"Your Brain on Love" by Stan Tatkin
Review by Borodutch
The main idea here is that our brains are physically wired for war rather than for love. Technically, natural selection killed off all the individuals with genes that made them more loving than warring. It makes sense because to survive in the hostile environment of forgone ages, one must be paranoid and always ready to fight. However, nowadays, we are met with another set of troubles: even with the closest people, we act defensively and sometimes aggressively. Stan argues that it isn't our fault but a simple fact of neurobiology. Then, the author suggests strategies to cope with it and lays out the main unintuitive relationship facts.
- Nothing is more complex than another person's brain — there are no "simple" people due to how chaotic the world is.
- All people are annoying because our brains are different, and different brains annoy us naturally.
- There are no low-maintenance people; everyone is high-maintenance when you spend enough time with them.
- Romantic relationships are and will always be a burden; no serious relationship is "easy-going," and we must take care of our partners — as they must care for us.
- Nobody is "trained" to be in a relationship — you and your partner have to figure this relationship together on the fly; don't expect other people to know more than you.

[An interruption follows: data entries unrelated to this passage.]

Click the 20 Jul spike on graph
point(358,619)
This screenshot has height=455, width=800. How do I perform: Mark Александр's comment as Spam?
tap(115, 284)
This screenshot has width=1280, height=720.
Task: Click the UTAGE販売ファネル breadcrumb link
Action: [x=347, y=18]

- There are no "adults," and you and your partner must parent each other forever; no one ever becomes "grown-up" and has all the answers.
- In relationships, our partners are "proxies" of all the people they've been in relationships before because our past shapes us; expect this and be kind about it.
- Our brains are automatic and reactive, mainly negatively reactive; we must learn to catch the automatic negative responses and turn them into better behavior.
- When our brain doesn't know something, it makes random stuff up based on experience and convinces us that this is the whole truth; usually, it never is.
- Social relationships are essential for longevity, as repeatedly shown by research.
The author taught me to be more easy-going in relationships. I caught myself believing some lies about the social connections outlined above. The facts above somewhat simplified my outlook and answered some questions about the people around me. Overall, I'd say that the book improved me so make sure to pick it up, it is worth it.